* START THE INPUT *

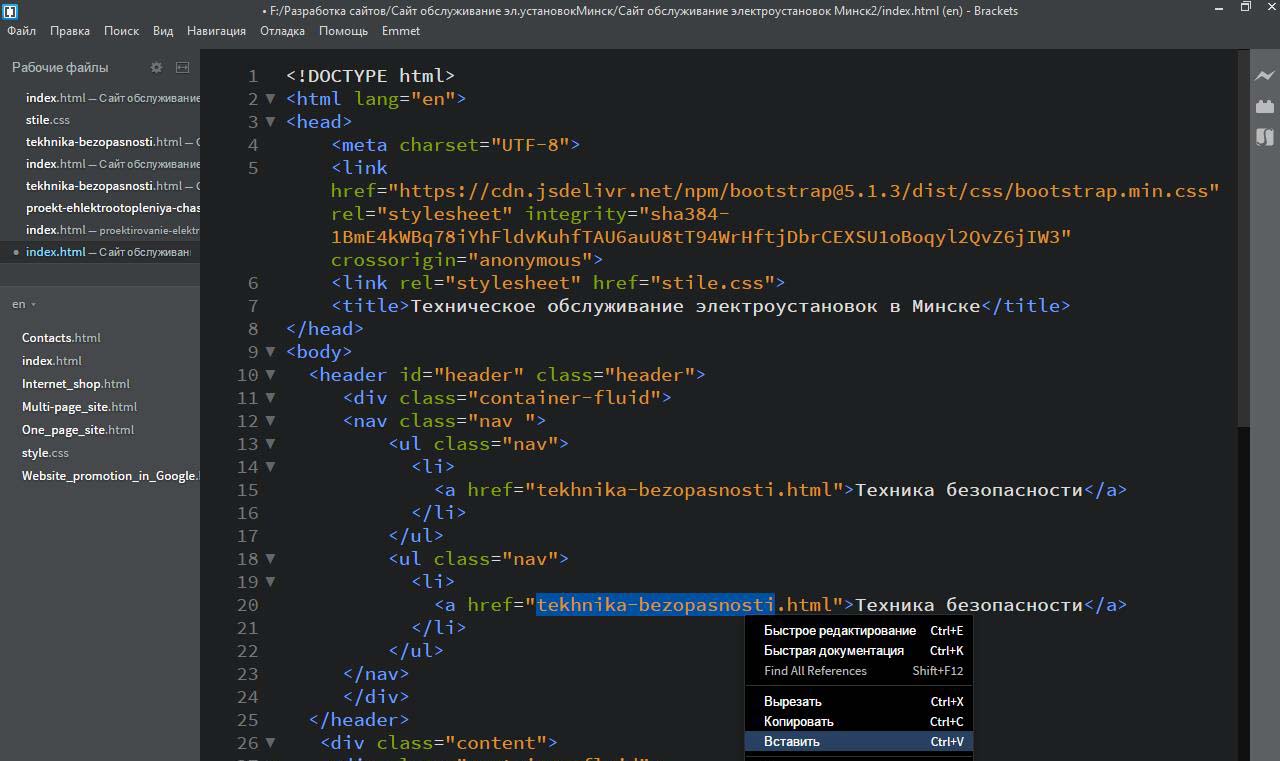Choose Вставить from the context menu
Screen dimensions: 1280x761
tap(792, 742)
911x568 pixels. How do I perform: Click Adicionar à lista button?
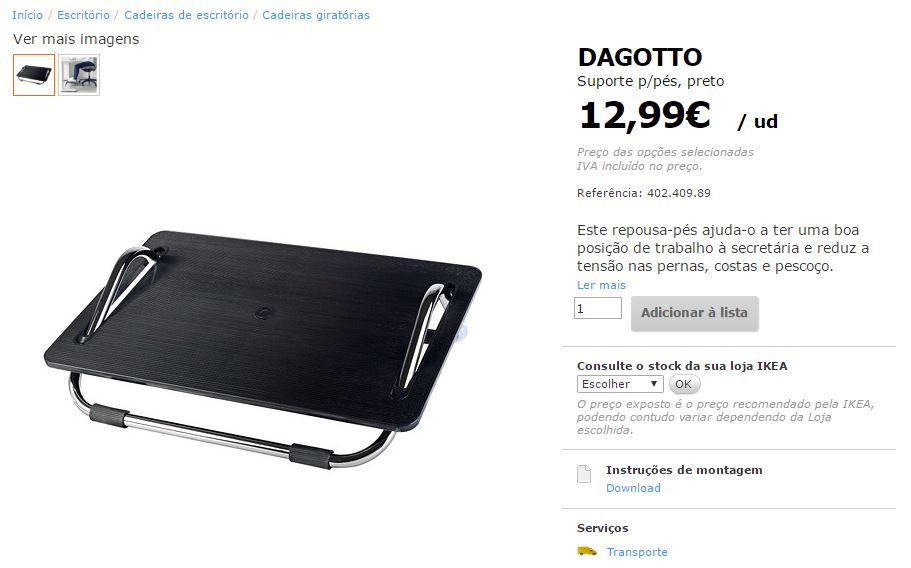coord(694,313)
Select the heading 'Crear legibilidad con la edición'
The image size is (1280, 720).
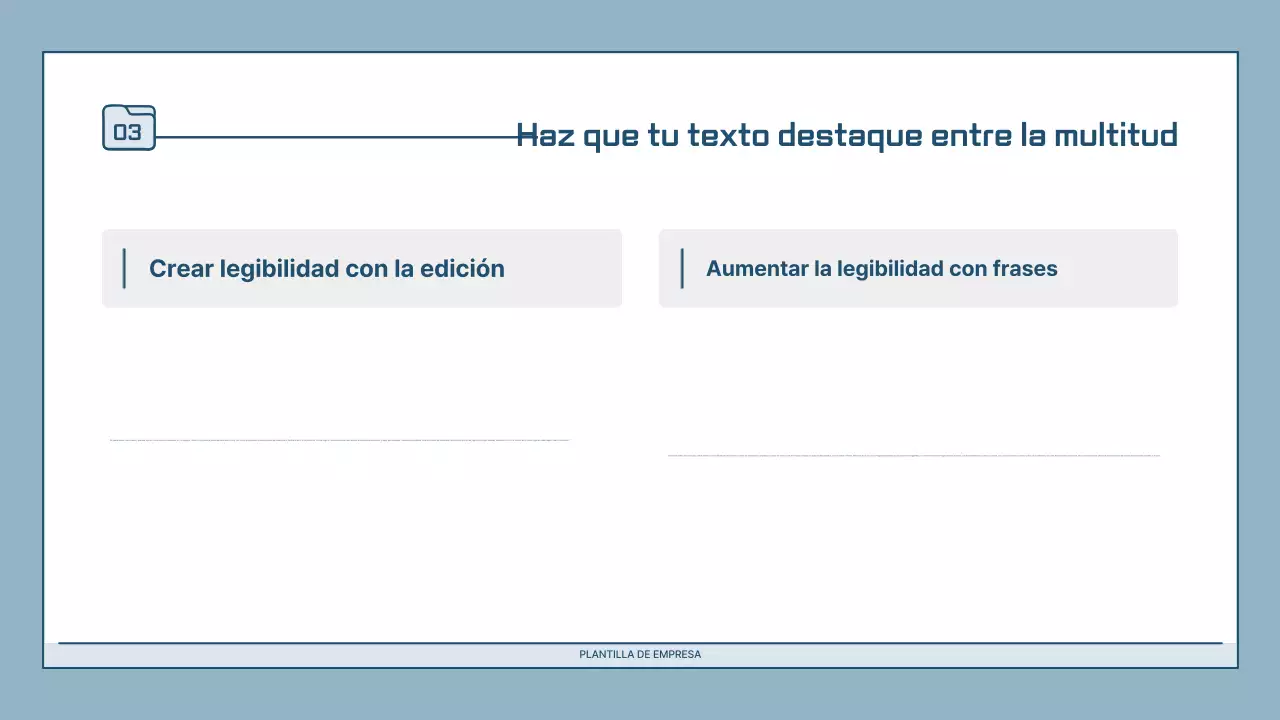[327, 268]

* END THE INPUT *
* START THE INPUT *

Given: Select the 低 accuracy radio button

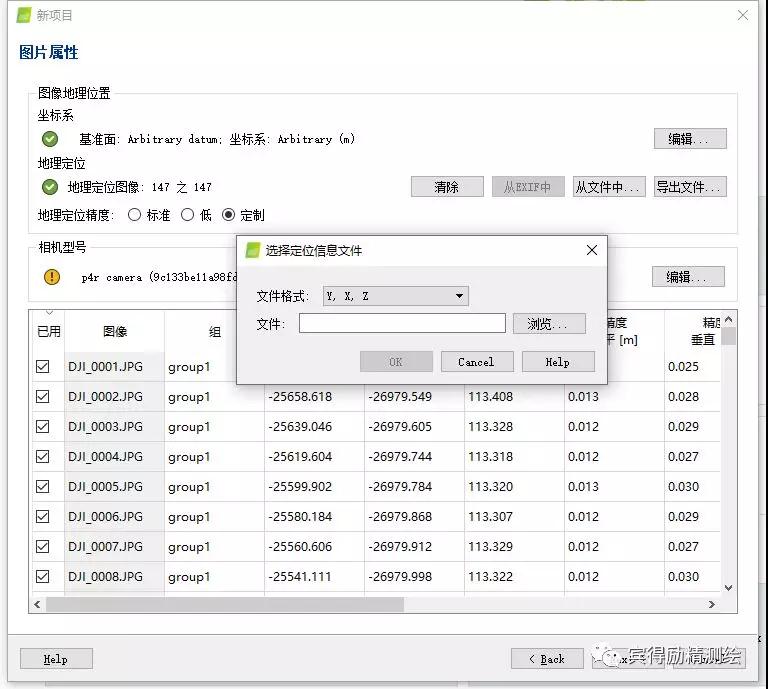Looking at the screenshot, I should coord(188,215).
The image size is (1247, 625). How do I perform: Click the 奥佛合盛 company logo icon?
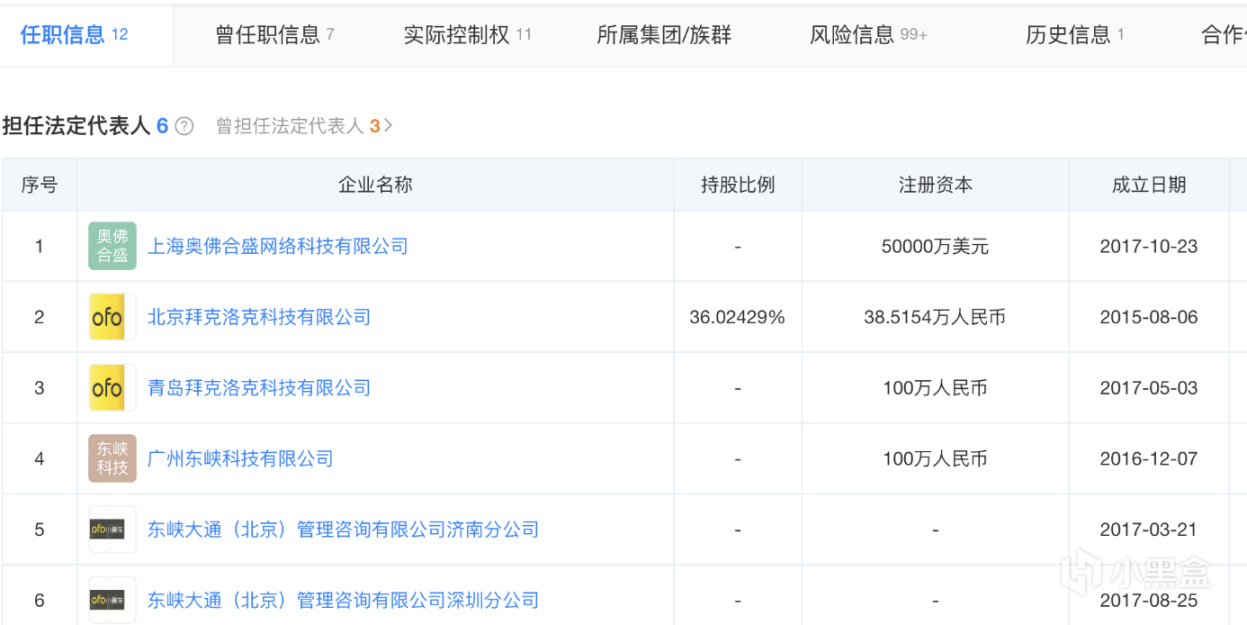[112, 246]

* END THE INPUT *
* START THE INPUT *

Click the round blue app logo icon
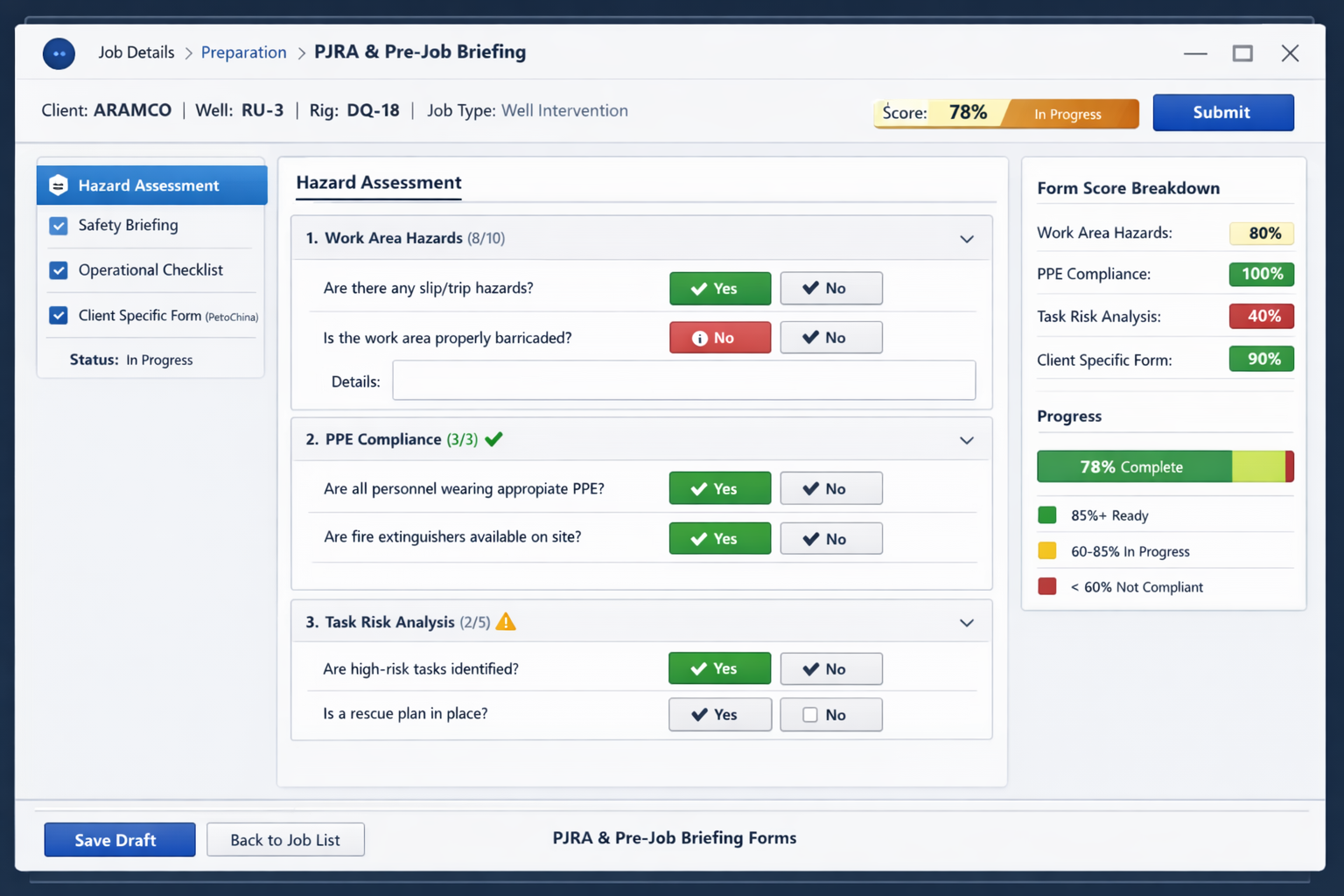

* END THE INPUT *

--- EXERCISE BRIEF ---
Find each line in the rows above that contains the word "image" and copy it.

--- SOLUTION ---
The image size is (1280, 720).
The image size is (1247, 625). How do I perform: Click the 奥佛合盛 company logo icon?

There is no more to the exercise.